Life Is Hot in Cracktown (DVD Review)

18 Jul, 2009 By: Billy Gil

Prebook 7/23/09; Street 8/25/09
Anchor Bay/Lightning
Drama, $26.97 DVD
Rated ‘R.’
Stars Kerry Washington, Brandon Routh, Evan Ross, RZA, Victor Rasuk, Shannyn Sossamon, Illeana Douglas, Thomas Ian Nicholas, Vondie Curtis Hall, Lara Flynn Boyle.

A more fitting title for this brutal slice-of-life film directed, written and based on a book by Buddy Giovinazzo, might have been “Life Is Bloody and Disturbing in Cracktown.”

The multicharacter drama seems to be set in the slums of Los Angeles, although the lack of noticeable landmarks makes it able to fit Chicago, Baltimore, New York or any other metropolis.
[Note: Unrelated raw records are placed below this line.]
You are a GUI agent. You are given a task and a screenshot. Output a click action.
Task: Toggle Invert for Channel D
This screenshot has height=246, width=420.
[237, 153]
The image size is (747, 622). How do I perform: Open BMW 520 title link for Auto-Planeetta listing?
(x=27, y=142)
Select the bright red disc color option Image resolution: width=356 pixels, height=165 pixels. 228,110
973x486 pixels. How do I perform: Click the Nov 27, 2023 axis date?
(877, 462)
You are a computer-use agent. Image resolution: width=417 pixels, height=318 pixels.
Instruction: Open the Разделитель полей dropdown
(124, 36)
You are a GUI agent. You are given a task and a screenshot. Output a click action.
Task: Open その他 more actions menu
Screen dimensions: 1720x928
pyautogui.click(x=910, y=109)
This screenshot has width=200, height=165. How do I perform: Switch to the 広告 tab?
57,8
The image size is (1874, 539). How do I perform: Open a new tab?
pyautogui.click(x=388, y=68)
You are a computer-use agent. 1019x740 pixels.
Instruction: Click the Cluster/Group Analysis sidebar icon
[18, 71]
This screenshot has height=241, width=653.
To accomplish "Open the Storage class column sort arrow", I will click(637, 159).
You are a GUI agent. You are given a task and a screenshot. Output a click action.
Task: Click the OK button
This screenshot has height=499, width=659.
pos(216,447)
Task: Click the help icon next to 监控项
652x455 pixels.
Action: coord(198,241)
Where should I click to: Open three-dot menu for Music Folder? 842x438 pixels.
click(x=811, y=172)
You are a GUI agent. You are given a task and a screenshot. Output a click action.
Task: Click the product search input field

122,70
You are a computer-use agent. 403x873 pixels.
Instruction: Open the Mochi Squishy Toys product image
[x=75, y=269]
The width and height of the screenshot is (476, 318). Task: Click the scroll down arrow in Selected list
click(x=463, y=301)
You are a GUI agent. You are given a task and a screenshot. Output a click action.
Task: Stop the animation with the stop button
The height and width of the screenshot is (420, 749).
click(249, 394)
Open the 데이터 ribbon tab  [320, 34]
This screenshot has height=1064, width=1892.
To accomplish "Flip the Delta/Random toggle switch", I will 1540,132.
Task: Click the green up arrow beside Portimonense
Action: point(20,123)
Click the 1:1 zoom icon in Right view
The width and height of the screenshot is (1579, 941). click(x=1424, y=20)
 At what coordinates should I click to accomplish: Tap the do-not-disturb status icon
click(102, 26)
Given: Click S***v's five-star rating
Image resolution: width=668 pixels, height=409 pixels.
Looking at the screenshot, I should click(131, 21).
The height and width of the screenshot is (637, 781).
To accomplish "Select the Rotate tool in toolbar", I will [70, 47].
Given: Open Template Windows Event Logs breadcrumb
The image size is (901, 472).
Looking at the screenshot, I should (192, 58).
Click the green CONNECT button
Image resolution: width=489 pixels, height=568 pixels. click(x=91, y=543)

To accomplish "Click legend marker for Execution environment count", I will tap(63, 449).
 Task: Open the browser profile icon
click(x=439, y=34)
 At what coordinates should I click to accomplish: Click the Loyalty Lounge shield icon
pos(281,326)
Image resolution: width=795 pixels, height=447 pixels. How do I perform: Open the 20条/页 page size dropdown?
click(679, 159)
The story concerns characters whose lives don’t intersect as much as they are interrelated by violence, cocaine and prostitution.

Illeana Douglas’ deadbeat mom cares for two kids while dealing with an abusive deadbeat lover. Romeo (Evan Ross) is an aspiring gangbanger out to make a name for himself. Brandon Routh and Lara Flynn Boyle have small roles as a junkie and a prostitute, respectively.

These characters don’t so much follow plot arcs as they are set up and allowed to play out their sad lives, occasionally intermingling. The resulting film is at times gritty and revealing; at other times, it feels superficial, hard to watch and harder to believe. Fans of street dramas such as MacArthur Park, A Guide to Recognizing Your Saints, “The Wire,” Explicit Ills and Requiem for a Dream will find parts of Life Is Hot in Cracktown to be similarly engaging.

Actors Shannyn Sossamon and Victor Rasuk, playing a couple struggling to keep their marriage together while caring for their sick baby, seem to have been picked for their physiques over their acting chops in a somewhat gratuitous storyline.

But some of the acting overcomes the film’s shortcomings: Glamorous, gorgeous Kerry Washington seems unbelievable at first as a pre-op transsexual prostitute addicted to intravenous drugs, until she imbues the role with head-on force and deep-seated feeling. And young Ridge Canipe, playing Douglas’ son who essentially must take care of himself and his younger sister, rises to the occasion as a pure soul in a film full of dark and troubled ones.